2 - In case of a failure of any kind , what's the best way to ensure minimal loss of data? Should it be like snapshot is authoritative so memory one copies all from it , then logs before latest timestamp of snapshot is deleted , and have no good idea for history :)

Thanks in advance.

   

Advertisement
5 hours ago, SotarOraiste said:

1 - Is there a better alternative in your opinion ?

Yes. YAGNI.  

Redis is great if you are doing several hundred thousand transactions per second.  That means you'll have millions of customers.  You don't need that yet, and by the time you do, you'll be able to afford people who write that for you.

Working from previously loaded content is something databases do anyway.  They'll use nearly all the available RAM on the box for it, and you can buy boxes with many gigabytes and even terabytes of memory.  Again, if you reach the point where you actually need to code this yourself, you'll have enough customers and money that you can afford people who are expert in that.

A "history database" as you describe it is what many games do. Keep a record of the important things over time, in addition to the current state of things.  Nothing special here, nothing to replicate, just build a bog-standard database.

The log database and analytics database are both too big at present. Just dump your logs to plain text log files.  Eventually you may want bigger systems like Splunk or Big Data, and that's great because both of them work with standard plain text log files.  By logging to plain text log files you're already on the path to the big systems.

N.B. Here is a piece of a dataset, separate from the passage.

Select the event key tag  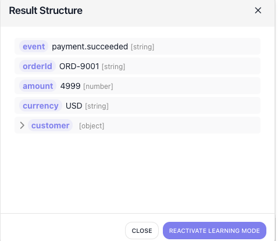34,46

6 hours ago, SotarOraiste said:

2 - In case of a failure of any kind , what's the best way to ensure minimal loss of data? Should it be like snapshot is authoritative so memory one copies all from it , then logs before latest timestamp of snapshot is deleted , and have no good idea for history :)

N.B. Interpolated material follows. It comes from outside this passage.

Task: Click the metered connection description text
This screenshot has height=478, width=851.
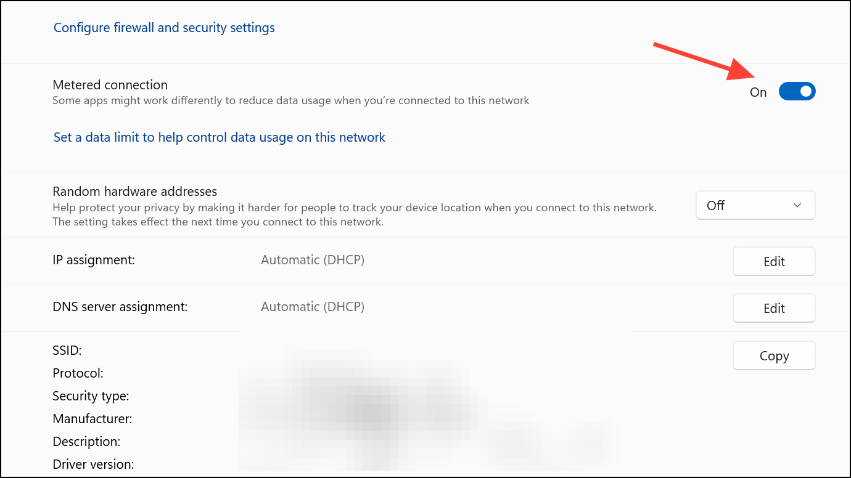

You probably don't need the "failure of any kind" support.  That is extremely rare, even in the business world.

Databases are extremely tolerant for the common problems, and most of the issues can be resolved with something called isolation levels. You can go from very strict, where everything must be fully committed to disk before anything is allowed to continue, to playing fast-and-loose where you can use data immediately before the transaction is even complete, let alone written to disk.

But even then, games typically don't write to databases for every event.  Typically dynamic things like shooting at bunnies, picking up loot, or wandering around the map are accumulated and written every few minutes. They may also be written at certain checkpoint locations.  Sometimes there are critical things that need to be written immediately, like a purchase or trade with another player, and in that case you will want the person to wait around for confirmation that the transaction is complete and serialized. That only takes a few milliseconds or maybe a second if your system is running slowly. But they are fairly rare transactions, so a brief animation or spinner works well.

A lone developer is unlikely to suffer problems like that, especially if you're getting hosting through AWS or Google that have amazing data centers. You are far more likely to experience database problems through your own bugs and defects, so regular backups of production systems are the answer.

I would start at the data-end.

Decide what data you have, which tables, which columns and keys, and how are tables connected, ie the data base scheme. If you normalize that, there is no redundancy, so it's consistent by definition.

That gives you the data structure of your application at conceptual level. Theoretically, you can push all stuff in one data base, and it's running (and that might be a good idea to start with, as you can make the game then).

Your picture is much more about how to make the data accessible fast enough to scale up to more users. That is only relevant if you have (sufficient) users in the first place. I am a newbie here, but I would define some data base as authorative, and everything else as "cache" (ie non-authorative). As far as I know, how to speed up access heavily depends on the queries that you perform, and without game, you don't know the queries and their frequencies, so making a sane design is pretty much impossible at this stage, unless you've done it a few times already.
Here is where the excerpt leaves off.